* **Given data**

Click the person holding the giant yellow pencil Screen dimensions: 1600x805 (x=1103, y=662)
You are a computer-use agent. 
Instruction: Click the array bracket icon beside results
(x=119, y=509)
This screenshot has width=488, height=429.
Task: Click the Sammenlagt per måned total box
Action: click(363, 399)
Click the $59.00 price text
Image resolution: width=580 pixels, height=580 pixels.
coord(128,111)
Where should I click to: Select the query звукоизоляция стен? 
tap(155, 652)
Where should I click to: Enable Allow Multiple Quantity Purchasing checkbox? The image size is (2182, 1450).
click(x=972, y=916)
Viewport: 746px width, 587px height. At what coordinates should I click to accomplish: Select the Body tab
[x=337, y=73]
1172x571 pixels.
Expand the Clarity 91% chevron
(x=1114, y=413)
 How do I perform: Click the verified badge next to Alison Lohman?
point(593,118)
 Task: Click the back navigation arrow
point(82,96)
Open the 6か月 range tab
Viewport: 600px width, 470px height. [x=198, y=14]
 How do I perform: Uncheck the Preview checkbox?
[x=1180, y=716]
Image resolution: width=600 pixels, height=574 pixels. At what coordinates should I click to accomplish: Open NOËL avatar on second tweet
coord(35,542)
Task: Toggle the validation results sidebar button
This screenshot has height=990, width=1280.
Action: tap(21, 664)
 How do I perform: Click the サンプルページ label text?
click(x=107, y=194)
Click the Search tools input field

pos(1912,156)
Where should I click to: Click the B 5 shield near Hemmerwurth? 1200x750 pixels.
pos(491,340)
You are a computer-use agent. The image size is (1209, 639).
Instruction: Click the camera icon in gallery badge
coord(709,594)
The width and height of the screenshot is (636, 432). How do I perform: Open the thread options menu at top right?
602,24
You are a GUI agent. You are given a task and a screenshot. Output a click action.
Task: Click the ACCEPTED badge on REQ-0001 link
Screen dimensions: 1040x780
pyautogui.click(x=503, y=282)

* **Set task**
Retype all of the material above line for line, without changing anything.

* **Solution**
Click the person holding the giant yellow pencil Screen dimensions: 1600x805 (x=1103, y=662)
You are a computer-use agent. 
Instruction: Click the array bracket icon beside results
(x=119, y=509)
This screenshot has width=488, height=429.
Task: Click the Sammenlagt per måned total box
Action: click(363, 399)
Click the $59.00 price text
Image resolution: width=580 pixels, height=580 pixels.
coord(128,111)
Where should I click to: Select the query звукоизоляция стен? 
tap(155, 652)
Where should I click to: Enable Allow Multiple Quantity Purchasing checkbox? The image size is (2182, 1450).
click(x=972, y=916)
Viewport: 746px width, 587px height. At what coordinates should I click to accomplish: Select the Body tab
[x=337, y=73]
1172x571 pixels.
Expand the Clarity 91% chevron
(x=1114, y=413)
 How do I perform: Click the verified badge next to Alison Lohman?
point(593,118)
 Task: Click the back navigation arrow
point(82,96)
Open the 6か月 range tab
Viewport: 600px width, 470px height. [x=198, y=14]
 How do I perform: Uncheck the Preview checkbox?
[x=1180, y=716]
Image resolution: width=600 pixels, height=574 pixels. At what coordinates should I click to accomplish: Open NOËL avatar on second tweet
coord(35,542)
Task: Toggle the validation results sidebar button
This screenshot has height=990, width=1280.
Action: tap(21, 664)
 How do I perform: Click the サンプルページ label text?
click(x=107, y=194)
Click the Search tools input field

pos(1912,156)
Where should I click to: Click the B 5 shield near Hemmerwurth? 1200x750 pixels.
pos(491,340)
You are a computer-use agent. The image size is (1209, 639).
Instruction: Click the camera icon in gallery badge
coord(709,594)
The width and height of the screenshot is (636, 432). How do I perform: Open the thread options menu at top right?
602,24
You are a GUI agent. You are given a task and a screenshot. Output a click action.
Task: Click the ACCEPTED badge on REQ-0001 link
Screen dimensions: 1040x780
pyautogui.click(x=503, y=282)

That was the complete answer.